Wildlifefotografie ist vermutlich die kostenintensivste Art der Fotografie. Gute Teleobjektive, die Kamera und das Zubehör sind recht teuer. Aber geht es auch günstiger? Was braucht man denn wirklich und lohnt es sich?
Was genau ist Wildlifefotografrie
Die Fotografie wildlebender Tiere in ihrer natürlichen Umgebung OHNE sie dabei zu stören. Der erste Teil des Satzes sollte klar sein, der Zweite wird leider gerne mal vergessen. Die hohe Kunst ist nicht nur das Foto zu machen, sondern das Tier dabei nicht zu stören. Wenn das Tier ungestört ist, entstehen die besten Bilder.
Brennweite
Brennweite ist in der Wildlifefotografie durch nichts zu ersetzen, außer durch mehr Brennweite. Theoretisch spielt die Kamera erst mal keine so große Rolle. Aber um Tiere ungestört fotografieren zu können benötigt man deutlich mehr Brennweite als zum Beispiel in der Landschafts- oder Portraitfotografie. Wieviel genau kommt auf das Motiv und die Entfernung an. Theoretisch kann man schon mit 200mm Bilder machen. Ist das Motiv weiter weg, bekommt man es dennoch in seiner natürlichen Umgebung abgelichtet, was auch sehr schön sein kann.

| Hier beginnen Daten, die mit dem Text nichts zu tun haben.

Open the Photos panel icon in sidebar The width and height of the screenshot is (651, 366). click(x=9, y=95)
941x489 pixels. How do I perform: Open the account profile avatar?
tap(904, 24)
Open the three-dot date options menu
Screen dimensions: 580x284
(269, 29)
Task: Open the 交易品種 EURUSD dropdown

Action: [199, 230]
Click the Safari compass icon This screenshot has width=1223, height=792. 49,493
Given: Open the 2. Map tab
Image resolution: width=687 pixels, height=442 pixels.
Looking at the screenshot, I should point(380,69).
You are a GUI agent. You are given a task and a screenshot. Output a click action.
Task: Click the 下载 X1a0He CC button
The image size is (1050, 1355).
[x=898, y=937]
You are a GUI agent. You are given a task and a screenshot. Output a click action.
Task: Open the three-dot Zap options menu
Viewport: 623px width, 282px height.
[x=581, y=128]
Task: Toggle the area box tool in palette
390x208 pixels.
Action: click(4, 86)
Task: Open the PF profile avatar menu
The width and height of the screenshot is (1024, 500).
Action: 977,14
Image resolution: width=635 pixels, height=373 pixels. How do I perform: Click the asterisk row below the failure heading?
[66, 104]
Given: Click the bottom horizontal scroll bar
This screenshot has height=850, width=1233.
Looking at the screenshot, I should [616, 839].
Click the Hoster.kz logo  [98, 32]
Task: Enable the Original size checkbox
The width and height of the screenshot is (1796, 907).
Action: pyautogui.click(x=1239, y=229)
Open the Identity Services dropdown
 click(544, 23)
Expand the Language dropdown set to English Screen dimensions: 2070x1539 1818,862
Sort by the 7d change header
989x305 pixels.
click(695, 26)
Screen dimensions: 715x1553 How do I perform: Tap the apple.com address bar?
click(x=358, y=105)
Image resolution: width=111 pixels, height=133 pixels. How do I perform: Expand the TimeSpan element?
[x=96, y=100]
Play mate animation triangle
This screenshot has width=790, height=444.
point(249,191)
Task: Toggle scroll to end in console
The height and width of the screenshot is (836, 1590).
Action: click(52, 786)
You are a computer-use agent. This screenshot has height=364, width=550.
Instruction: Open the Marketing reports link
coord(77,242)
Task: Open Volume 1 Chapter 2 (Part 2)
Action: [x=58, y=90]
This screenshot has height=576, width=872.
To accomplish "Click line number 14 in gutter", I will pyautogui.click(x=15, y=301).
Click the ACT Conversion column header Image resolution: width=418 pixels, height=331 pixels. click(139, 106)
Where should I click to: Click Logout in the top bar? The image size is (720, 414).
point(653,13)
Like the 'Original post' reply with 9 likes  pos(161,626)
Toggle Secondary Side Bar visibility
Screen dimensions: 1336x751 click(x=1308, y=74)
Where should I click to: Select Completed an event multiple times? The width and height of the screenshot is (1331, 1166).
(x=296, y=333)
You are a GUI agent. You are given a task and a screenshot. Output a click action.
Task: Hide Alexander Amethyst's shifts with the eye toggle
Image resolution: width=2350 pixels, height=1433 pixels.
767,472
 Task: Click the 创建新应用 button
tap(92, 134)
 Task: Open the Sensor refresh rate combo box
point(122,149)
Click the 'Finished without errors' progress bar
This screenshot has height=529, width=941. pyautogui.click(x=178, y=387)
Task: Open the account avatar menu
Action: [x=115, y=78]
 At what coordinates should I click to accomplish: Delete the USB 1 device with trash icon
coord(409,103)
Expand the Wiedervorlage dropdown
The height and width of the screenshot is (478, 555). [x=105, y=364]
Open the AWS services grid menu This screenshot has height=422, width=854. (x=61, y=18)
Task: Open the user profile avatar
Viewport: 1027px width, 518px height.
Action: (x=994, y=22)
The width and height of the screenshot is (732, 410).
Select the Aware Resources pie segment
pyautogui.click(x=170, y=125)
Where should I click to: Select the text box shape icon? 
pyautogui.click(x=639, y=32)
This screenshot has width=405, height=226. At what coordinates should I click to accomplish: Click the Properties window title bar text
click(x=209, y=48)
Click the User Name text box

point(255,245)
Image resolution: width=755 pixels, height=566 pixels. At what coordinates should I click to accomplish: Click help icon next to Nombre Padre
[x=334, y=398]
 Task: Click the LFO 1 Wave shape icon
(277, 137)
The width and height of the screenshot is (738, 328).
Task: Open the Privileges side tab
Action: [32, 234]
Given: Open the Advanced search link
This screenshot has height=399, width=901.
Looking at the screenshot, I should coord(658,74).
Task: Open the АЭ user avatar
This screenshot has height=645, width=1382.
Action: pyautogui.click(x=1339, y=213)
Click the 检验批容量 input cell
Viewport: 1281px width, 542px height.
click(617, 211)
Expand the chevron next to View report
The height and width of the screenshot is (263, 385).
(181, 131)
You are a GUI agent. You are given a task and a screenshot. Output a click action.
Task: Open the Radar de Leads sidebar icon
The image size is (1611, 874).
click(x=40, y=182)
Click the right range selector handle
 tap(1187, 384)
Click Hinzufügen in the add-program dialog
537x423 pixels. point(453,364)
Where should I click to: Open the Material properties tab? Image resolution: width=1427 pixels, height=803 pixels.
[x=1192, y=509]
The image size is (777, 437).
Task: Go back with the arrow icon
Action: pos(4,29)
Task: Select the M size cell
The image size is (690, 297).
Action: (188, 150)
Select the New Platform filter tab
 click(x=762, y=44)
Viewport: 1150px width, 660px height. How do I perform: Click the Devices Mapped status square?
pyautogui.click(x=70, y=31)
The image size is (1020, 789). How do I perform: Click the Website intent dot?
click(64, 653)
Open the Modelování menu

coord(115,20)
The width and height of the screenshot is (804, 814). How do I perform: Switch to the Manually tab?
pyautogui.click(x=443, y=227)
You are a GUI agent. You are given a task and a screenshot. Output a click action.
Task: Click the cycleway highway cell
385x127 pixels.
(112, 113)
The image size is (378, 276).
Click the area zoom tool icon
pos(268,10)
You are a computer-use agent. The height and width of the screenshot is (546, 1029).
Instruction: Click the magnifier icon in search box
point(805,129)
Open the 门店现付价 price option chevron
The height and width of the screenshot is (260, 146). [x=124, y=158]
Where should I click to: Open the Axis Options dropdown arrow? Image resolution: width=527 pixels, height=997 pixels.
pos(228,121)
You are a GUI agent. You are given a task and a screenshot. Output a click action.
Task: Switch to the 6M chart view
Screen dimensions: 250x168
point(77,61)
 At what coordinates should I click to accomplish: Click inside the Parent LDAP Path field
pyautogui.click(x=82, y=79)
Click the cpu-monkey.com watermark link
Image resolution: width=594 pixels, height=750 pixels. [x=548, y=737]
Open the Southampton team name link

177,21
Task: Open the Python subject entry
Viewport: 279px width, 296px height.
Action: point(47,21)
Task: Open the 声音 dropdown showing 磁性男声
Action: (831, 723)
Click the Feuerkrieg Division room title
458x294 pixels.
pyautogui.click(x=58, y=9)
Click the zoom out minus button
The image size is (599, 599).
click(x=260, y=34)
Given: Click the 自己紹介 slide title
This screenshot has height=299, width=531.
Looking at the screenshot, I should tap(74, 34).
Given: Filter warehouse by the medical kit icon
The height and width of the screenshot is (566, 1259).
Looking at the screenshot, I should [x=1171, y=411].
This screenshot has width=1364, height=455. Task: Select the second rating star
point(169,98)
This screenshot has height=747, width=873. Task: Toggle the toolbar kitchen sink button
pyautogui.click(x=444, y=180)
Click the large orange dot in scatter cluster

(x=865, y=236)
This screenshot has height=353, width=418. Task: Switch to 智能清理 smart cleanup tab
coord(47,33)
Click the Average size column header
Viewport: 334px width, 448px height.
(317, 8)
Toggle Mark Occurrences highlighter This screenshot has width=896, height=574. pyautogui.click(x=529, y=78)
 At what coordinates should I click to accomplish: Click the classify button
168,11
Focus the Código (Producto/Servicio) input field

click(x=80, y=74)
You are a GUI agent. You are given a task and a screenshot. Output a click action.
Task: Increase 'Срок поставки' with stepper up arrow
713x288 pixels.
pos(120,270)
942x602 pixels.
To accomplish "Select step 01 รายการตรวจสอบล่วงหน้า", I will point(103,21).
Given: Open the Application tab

Wirkliche Nahaufnahmen entstehen bei höheren Brennweiten um 400mm bis 800mm oder mehr.
Leider sind die Erwartungen sehr hochgesteckt, wenn man so hohe Brennweiten hört. Ein Reh auf 50 Metern Entfernung ist bei 600mm Brennweite immer noch nicht sonderlich groß.
Hier ein Beispiel eines Rehs in ziemlich genau 50m Entfernung. Verwendet wurden eine Vollformatkamera (Sony Alpha 7III) und ein Teleobjektiv mit 600mm Brennweite. Das Bild ist nicht zurechtgeschnitten oder vergrößert.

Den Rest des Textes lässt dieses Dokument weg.